Om de effecten van de autonome en onvermijdbare ontwikkeling in perspectief te plaatsen is een beeld geschetst van de ontwikkelingen van de algemene uitkering uit het gemeentefonds en duiden we de mogelijke impact van deze ontwikkelingen op onze begroting.
Begin dit jaar is het nieuwe kabinet aangetreden en is het coalitieakkoord van het Rijk financieel vertaald in de Startnota. Daarnaast wordt door het Rijk vastgehouden aan de uitvoering van de herijking van het gemeentefonds in 2023. Er zitten echter veel onzekerheden in de bedragen uit de Startnota. Ook de gevolgen van de herijking zijn verre van zeker en onderwerp van discussie tussen Rijk, VNG en gemeenten. We benadrukken daarom dat het onderstaand financieel beeld een momentopname met vele onzekerheden is. Daarbij is onbekend in welke mate en wanneer deze ontwikkelingen doorberekend worden.

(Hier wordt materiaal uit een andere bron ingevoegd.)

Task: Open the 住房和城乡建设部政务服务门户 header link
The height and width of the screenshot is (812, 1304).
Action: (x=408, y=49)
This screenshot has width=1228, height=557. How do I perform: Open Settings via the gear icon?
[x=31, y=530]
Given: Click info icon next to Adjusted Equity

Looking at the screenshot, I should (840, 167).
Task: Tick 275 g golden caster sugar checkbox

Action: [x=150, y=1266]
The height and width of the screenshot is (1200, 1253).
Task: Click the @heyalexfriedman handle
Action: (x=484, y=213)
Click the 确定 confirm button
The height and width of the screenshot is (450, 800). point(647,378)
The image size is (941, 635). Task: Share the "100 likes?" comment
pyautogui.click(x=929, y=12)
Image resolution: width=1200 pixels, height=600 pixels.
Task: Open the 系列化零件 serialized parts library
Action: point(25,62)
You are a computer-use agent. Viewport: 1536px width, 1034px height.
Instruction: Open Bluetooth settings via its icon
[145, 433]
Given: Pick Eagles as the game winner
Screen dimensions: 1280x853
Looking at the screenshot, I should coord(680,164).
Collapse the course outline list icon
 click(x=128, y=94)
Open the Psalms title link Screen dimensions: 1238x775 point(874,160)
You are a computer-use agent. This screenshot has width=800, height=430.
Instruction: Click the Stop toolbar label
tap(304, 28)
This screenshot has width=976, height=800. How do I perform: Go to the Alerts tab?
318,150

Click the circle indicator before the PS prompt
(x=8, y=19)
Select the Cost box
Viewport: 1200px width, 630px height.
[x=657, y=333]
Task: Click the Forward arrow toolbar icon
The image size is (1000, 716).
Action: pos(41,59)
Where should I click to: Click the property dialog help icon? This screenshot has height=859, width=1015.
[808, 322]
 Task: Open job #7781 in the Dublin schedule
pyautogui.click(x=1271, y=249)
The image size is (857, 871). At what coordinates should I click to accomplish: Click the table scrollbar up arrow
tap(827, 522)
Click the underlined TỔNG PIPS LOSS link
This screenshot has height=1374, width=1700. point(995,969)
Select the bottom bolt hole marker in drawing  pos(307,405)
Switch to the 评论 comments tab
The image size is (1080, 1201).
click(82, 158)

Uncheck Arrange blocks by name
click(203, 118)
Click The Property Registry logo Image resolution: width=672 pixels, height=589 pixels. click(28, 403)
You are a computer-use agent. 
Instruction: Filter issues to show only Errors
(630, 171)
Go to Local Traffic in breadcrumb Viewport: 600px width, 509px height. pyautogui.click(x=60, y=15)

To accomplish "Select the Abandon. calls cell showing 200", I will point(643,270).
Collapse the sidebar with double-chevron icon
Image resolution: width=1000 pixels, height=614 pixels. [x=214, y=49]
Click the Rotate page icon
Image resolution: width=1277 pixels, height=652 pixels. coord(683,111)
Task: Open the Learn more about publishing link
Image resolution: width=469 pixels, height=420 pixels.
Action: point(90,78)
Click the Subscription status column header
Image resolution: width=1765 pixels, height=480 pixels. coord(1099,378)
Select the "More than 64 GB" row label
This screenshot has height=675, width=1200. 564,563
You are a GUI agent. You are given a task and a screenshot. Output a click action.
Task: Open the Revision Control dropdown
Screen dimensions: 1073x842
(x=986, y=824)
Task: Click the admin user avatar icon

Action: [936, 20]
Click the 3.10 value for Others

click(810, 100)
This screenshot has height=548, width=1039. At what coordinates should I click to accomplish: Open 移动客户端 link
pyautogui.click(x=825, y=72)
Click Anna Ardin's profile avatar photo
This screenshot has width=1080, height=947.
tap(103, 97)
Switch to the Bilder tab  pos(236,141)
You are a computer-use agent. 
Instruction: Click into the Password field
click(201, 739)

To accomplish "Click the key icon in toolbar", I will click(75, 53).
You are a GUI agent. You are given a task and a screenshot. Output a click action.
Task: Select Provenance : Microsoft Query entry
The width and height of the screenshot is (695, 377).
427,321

Omschrijving | 2023 | 2024 | 2025 | 2026 |
1. Voorlopige inschatting vertaling regeerakkoord | 2.000.000 | 3.800.000 | 4.300.000 | 2.000.000 |
2. Reeds opgenomen stelpost middelen Jeugd n.a.v. arbitrage | -2.500.000 | -2.400.000 | -2.200.000 | -1.500.000 |
3. Normeringssystematiek en gemeentelijk belastinggebied | - | - | - | P.M. |
4. Bevriezing opschalingskorting | 1.000.000 | 1.300.000 | 1.700.000 | P.M. |
5. Herijking gemeentefonds | 300.000 | 900.000 | 1.500.000 | 1.500.000 |
Saldo mutaties algemene uitkering | 800.000 | 3.600.000 | 5.300.000 | 2.000.000 |
Prognose saldo op basis van onderdeel A | -1.319.000 | -1.245.000 | -1.190.000 | -1.085.000 |
Prognose saldo begroting 2023-2026 | -519.000 | 2.355.000 | 4.110.000 | 915.000 |
Uiteindelijk is bij het opstellen van de begroting 2023 – 2026 de meicirculaire bepalend voor de raming van de algemene uitkering uit het gemeentefonds.